First off, let’s back up and talk a little about exactly what perovskite is.  Named for a 19th Century Russian mineralogist, L.A. Perovski, perovskite structures are any material with the same type of crystal structure as calcium titanium oxide (CaTiO3). A perovskite solar cell is a type of solar cell which includes a perovskite structured compound, most commonly a hybrid organic-inorganic lead or tin halide-based material, as the light-harvesting active layer. Perovskite materials such as methylammonium lead halides are cheap to produce and simple to manufacture.Solar cell efficiencies of devices using these materials have increased from 3.8% in 2009 to 22.1% in early 2016,making this the fastest-advancing solar technology to date.

Schematic of a sensitized perovskite solar cell in which the active layer consist of a layer of mesoporous TiO2 which is coated with the perovskite absorber.

Schematic of a sensitized perovskite solar cell in which the active layer consist of a layer of mesoporous TiO2 which is coated with the perovskite absorber.

Just days before the publishing of the Diamandis piece on The Huffington Post, Scientific American published it’s own article on Perovskite entitled Solar Cell “Wonder Material”—Perovskite—Falls Short of Expectations.  Ironically, this article refutes nearly every claim that Mr. Diamandis makes in his article.  The damning subtitle reads: “New materials may never become efficient for real power, new report says.” The story is reprinted from work originally appearing on Chemistry World, a website of the Royal Society of Chemistry.

Essentially, the article states that the promising perovskite technology works well in theory, but not in practical applications.  The article quotes Robert Palgrave of the University College London, UK, who has has reassessed the validity of the tolerance factor in predicting new hybrid perovskite structures.  “The rapid advance of hybrid solar cells is an amazing story,’ Palgrave says. “Having worked on oxide perovskites before, I was sure there would be many more hybrid perovskites to find.” But following failed synthesis attempts in the lab, the team realised “the tolerance factor simply doesn’t work for iodide perovskites.” Ending on a positive note the article states: “Palgrave remains optimistic about prospects in discovering new solar cell materials. ‘It is quite liberating after trying to make new perovskites – now we can use pretty much any organic and inorganic ions we like!”

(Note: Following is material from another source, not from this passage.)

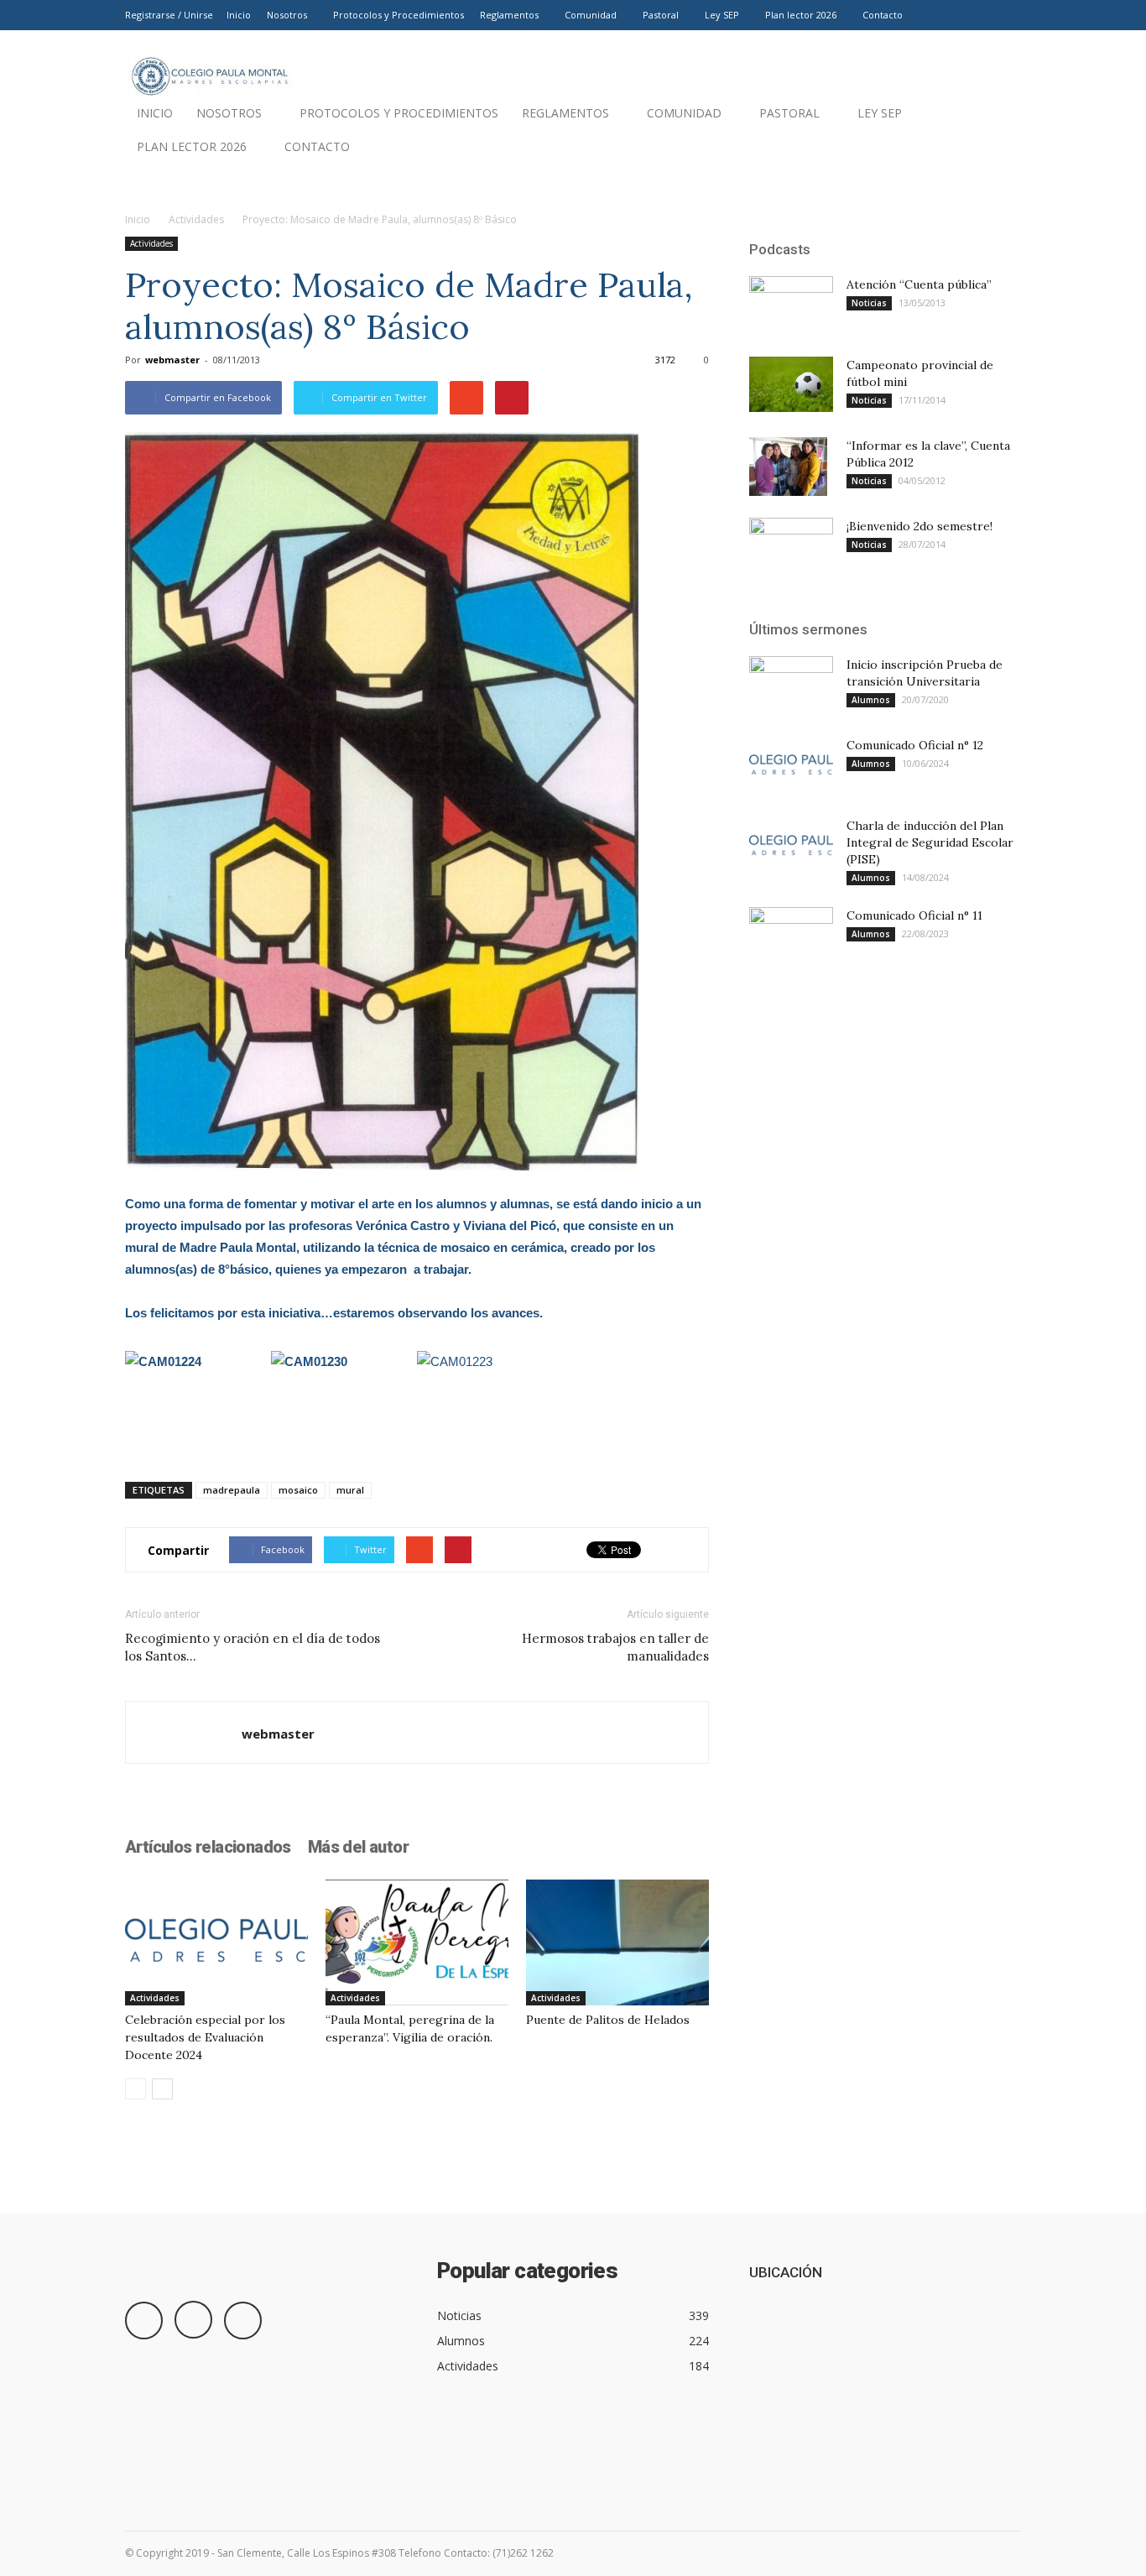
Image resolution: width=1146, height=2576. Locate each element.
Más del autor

Meanwhile, scientists outside of the UK are less ready to pronounce perovskites a dead end. A new study by researchers from Brown University, the National Renewable Energy Laboratory (NREL) and the Chinese Academy of Sciences’ Qingdao Institute of Bioenergy and Bioprocess Technology published in the Journal of the American Chemical Society is much more optimistic about bringing perovskite solar cells to the mass market.

“We’ve demonstrated a new procedure for making solar cells that can be more stable at moderate temperatures than the perovskite solar cells that most people are making currently,” said Nitin Padture, professor in Brown’s School of Engineering, director of Brown’s Institute for Molecular and Nanoscale Innovation, and the senior co-author of the new paper. “The technique is simple and has the potential to be scaled up, which overcomes a real bottleneck in perovskite research at the moment.” Padture continues… “The simplicity and the potential scalability of this method was inspired by our previous work on gas-based processing of MAPbI3 thin films, and now we can make high-efficiency FAPbI3-based perovskite solar cells that can be thermally more stable. That’s important for bringing perovskite solar cells to the market.”

For the time being, the dire predictions of UK scientists seem premature in light of the momentum behind perovskite’s popularity in the solar research community. However, Mr. Diamandis might want to revise his prediction of commercial perovskite panels in 2016.